Conventionally, the cement spacer used during the Masquelet technique is made of polymethylmethacrylate (PMMA), a material with a long history of use in implant fixation in orthopaedics and trauma surgery [17]. However, PMMA has several shortcomings, such as detrimental heating to the bone ends because of an exothermic reaction during polymerization, the potential toxicity of its adjuvant, and the need for surgical removal, which can be difficult and may cause trauma to the membrane [6, 16, 32]. Previous research has explored alternative spacer materials with various porosity and mechanical properties, including silicone, calcium sulfate, or titanium [6, 8, 16, 34]. These studies’ findings have important implications for improving the osteogenic properties of induced membrane. Two important findings have been demonstrated: The membrane contains a biological component that allows it to influence bone reconstruction rather than act as a simple barrier, and different membrane characteristics including histological architecture, growth factors, and progenitors’ contents can be created by changing the location, porosity, and surface typology of the spacer [8, 14, 15, 34]. Rat models of femoral defects are frequently used to study induced membrane characteristics [6, 8, 10, 11, 16, 28, 32-34]. However, only a few studies using these models completed the second stage, which is particularly challenging in rats and is mostly performed using large-animal models [1, 10, 13, 15, 34-36]. In addition, experimental conditions were highly variable between these studies, particularly regarding the bone graft timing (that is, the induced membrane maturation time), which is often empirically determined.

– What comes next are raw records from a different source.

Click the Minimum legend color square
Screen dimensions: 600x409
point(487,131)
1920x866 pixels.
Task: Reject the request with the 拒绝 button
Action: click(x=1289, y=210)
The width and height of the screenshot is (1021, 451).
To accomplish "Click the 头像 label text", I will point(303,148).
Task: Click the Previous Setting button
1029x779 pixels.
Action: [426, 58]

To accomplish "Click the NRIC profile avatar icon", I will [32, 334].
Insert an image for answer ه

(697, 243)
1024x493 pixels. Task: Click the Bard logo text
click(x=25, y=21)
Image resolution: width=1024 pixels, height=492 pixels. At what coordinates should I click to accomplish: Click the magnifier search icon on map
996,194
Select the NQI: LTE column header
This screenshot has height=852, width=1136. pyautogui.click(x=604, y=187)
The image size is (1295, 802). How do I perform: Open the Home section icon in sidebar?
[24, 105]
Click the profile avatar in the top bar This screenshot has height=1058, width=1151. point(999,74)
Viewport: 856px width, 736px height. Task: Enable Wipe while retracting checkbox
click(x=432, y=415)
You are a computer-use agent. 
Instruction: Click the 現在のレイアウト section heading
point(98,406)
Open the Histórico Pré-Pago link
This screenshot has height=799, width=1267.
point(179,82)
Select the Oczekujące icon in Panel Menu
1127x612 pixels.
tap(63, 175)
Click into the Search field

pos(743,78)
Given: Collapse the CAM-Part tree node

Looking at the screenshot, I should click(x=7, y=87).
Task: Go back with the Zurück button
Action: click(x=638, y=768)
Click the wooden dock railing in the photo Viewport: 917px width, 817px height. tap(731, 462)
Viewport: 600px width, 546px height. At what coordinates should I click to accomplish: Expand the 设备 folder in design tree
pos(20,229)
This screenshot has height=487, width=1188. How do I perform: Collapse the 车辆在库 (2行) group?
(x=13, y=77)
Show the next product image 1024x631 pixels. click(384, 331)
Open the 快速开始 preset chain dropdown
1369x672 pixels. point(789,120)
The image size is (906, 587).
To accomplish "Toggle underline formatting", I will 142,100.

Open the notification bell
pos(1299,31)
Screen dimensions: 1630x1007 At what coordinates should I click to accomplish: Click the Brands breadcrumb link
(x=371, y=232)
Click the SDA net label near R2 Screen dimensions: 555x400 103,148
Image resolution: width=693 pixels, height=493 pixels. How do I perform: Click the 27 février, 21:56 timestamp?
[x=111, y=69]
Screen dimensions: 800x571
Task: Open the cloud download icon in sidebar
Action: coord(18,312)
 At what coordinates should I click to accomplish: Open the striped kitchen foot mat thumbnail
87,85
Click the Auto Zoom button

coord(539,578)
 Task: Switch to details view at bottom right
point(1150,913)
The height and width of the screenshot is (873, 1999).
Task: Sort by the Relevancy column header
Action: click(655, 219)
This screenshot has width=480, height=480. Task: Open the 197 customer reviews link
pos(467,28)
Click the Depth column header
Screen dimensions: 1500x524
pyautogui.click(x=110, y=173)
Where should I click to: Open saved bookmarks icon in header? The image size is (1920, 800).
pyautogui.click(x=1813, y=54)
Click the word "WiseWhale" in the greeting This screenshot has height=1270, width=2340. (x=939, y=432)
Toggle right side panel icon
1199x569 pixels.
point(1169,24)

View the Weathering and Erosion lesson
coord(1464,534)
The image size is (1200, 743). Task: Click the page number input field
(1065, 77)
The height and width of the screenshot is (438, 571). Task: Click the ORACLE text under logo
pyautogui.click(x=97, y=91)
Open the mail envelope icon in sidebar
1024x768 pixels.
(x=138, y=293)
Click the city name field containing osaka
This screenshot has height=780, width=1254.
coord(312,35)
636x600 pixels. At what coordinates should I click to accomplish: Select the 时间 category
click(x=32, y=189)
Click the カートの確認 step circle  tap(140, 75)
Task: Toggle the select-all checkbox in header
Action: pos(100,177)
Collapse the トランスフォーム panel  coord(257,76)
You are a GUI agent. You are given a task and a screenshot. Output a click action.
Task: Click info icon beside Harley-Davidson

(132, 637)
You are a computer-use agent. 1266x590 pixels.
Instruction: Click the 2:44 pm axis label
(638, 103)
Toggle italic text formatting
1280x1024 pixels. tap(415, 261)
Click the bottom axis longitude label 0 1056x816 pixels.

To date, the PMMA spacer remains the gold standard for foreign body encapsulation membrane induction in the reconstruction of critical bone defects [19]. As a result, we observed in our military and humanitarian practices that the absence of PMMA can preclude the use of Masquelet technique in developing countries [27]. Alternative materials to PMMA should be considered to make this technique possible when there are limited resources, provided these materials are low cost and readily available. Mozumder et al. [26] found that a polypropylene spacer made from disposable syringes could meet these requirements; however, to our knowledge, that work—presented at a meeting—has not been published yet as a peer-reviewed manuscript. They reported the first clinical use of this material for long-bone reconstruction with the Masquelet technique in Bangladesh and observed results comparable with those obtained with a PMMA spacer [26]. We subsequently achieved successful metacarpal bone reconstructions using polypropylene spacers from disposable syringes in a forward surgical unit where PMMA was not available [27]. However, this approach lacks clinical evidence and requires experimental validation before being recommended as an alternative to the conventional technique in low-resource settings. Although polypropylene has been successfully tested as a potential barrier for the guided bone regeneration technique in dental implantology research [5], to our knowledge, it has not been evaluated experimentally as an alternative for PMMA spacers in the Masquelet technique.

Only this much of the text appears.